My job involves creating writing experiments to loosen the grip of this I-can't-write-a-poem voice. If that voice allowed to tighten its hold, it can and will assert a fair amount of pressure, until you become terrified to sit in front of a blank page. I've been there. I know. My aim with these little experiments is to use playing with words as an anecdote. No grades. No judgment. No worry allowed. Sometimes, when fooling around with words, it helps to not even call what we're writing "poems." Sometimes "little experiments" has a way of easing the anxiety kids, as young as age 7, can sometimes feel about creating something as soft and tender and desperately in need of hearing its own heartbeat as a poem.
Somehow, what I do with kids works. Somehow, I keep finding ways to spark "poem" ideas for too-cool-for-school sixth, seventh, and eighth graders and wild, wacky, and wise third, fourth, and fifth graders. When the financial analyst followed up with the inevitable second question, the one that's always lurking--"Are you published?"--I told her about my latest book Rip the Page! Adventures in Creative Writing (Shambhala, 2010). This is where I put the curved hints and slanted clues picked up from the kids I teach (who are also my teachers) into a Wabi Sabi sort of order of dares and double dares, and invitations to scoot to the edge and leap off a lofty line into their own wild-mind wanderings. Wisely, my editor left the word "Kids" off my book's cover, so adults might risk picking it up, too. The financial analyst smiled nervously.

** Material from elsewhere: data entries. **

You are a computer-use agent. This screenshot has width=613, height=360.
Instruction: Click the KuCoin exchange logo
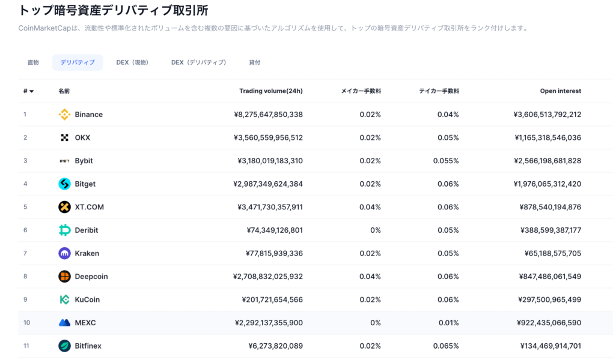point(65,299)
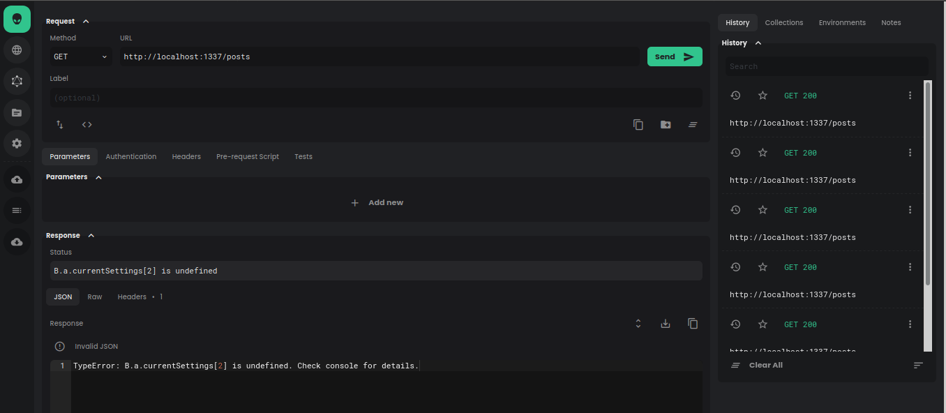946x413 pixels.
Task: Click the history clock icon on first entry
Action: [x=735, y=95]
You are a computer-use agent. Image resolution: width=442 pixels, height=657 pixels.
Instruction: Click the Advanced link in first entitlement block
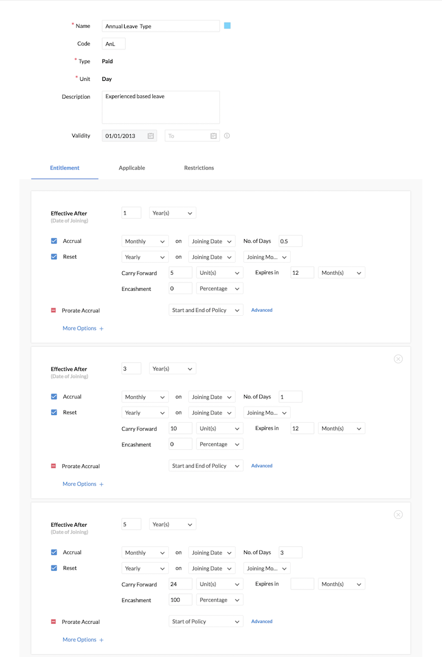click(x=262, y=310)
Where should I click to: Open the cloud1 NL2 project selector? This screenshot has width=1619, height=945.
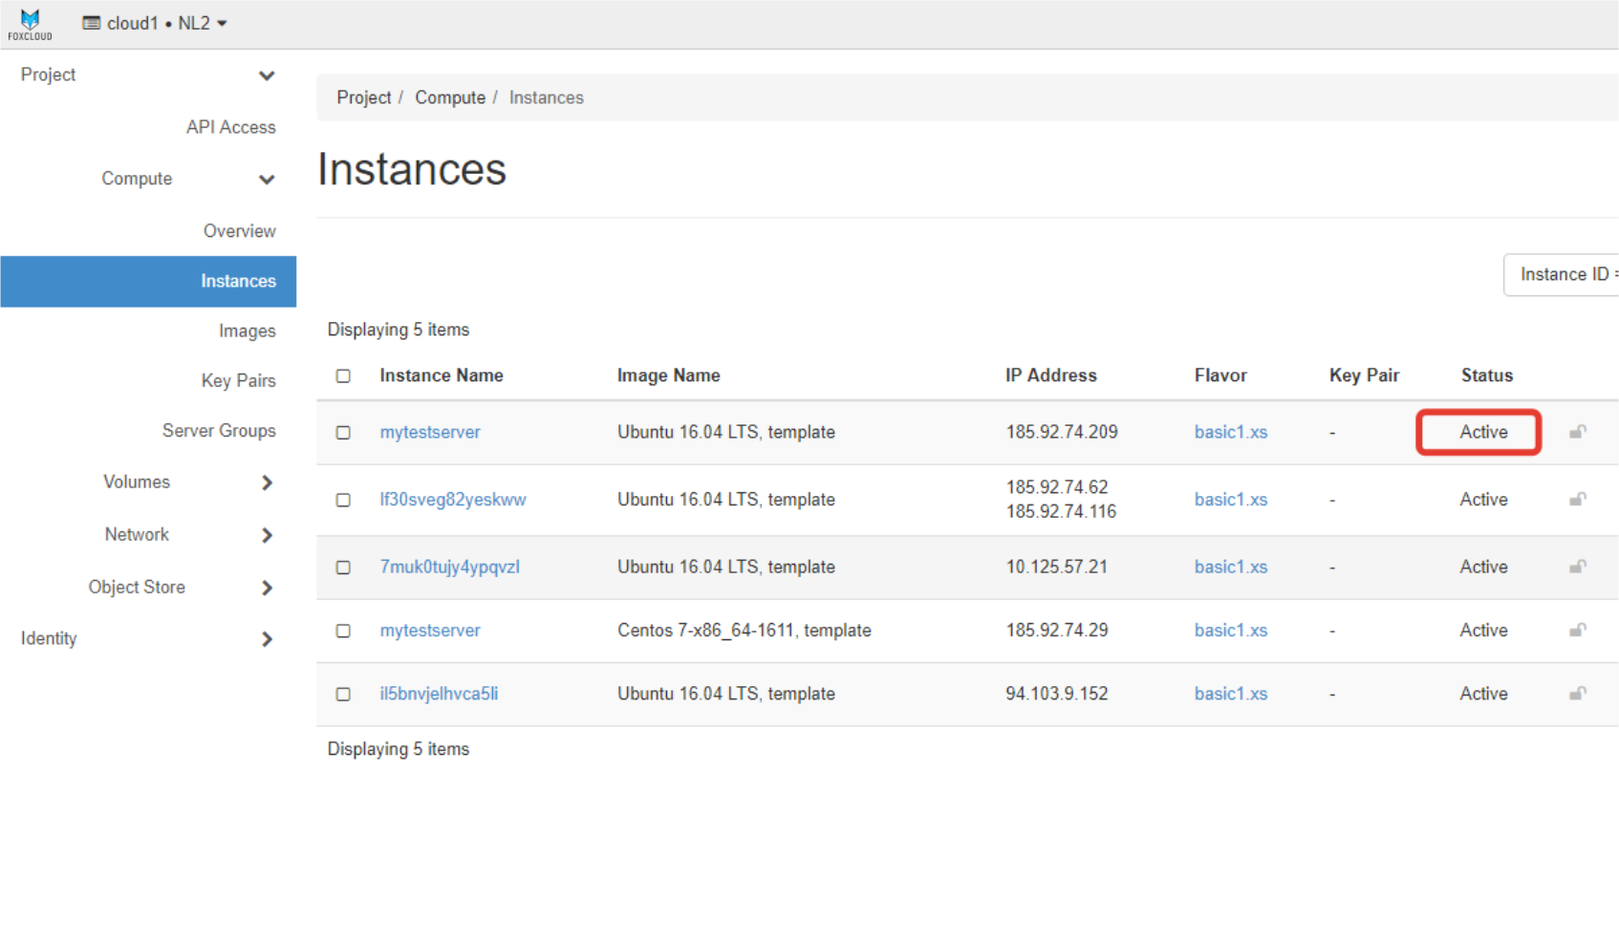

After the cake was served, I assured her that it's never too late, and she could still play with words on the page too. Then I invited her to come to one of my little writing experiment workshops sometime. She thought about it, then asked what my strategy was for getting the most reluctant kids to write. (I thought, you mean kids who grow up to be financial analysts? You mean the ones who flat-out refuse to whisper secrets on to the page?)
So I shared with her the story of Matt, a fourth-grader, who didn't like to be called on or looked in the eye, and who told me on the first day of poetry in no uncertain terms that he HATED writing. The first few sessions he never wrote a word. Just sat there with dried grass clinging to a dirty pant leg and stared out the window. On the third session, though, he seemed curious when I casually whispered, "What isn't in your imagination today? Probably not dogs or birds or trees," I'd added. "No dogs, no birds, no trees. Nothing, absolutely nothing," he confirmed. And that was the start of a tall pile of anti-poems. The poems of Not. The poems where this kid got to get angry, annoyed, frustrated, sad, yelling-mad, and spit all his nothings on to the page; every last thing he didn't want to say. In this way he got to reclaim all the authority he felt he didn't have and be as rude, loud, lonely as he dared confiding to the safety of the stark page. He soon found out that there was no way to be right or wrong; the poem would just sit there and listen.
At the end of the party, the financial analyst told me she planned to buy a copy of my book, "for her son's writing teacher." I'd like to think she'll take a peek for herself as well.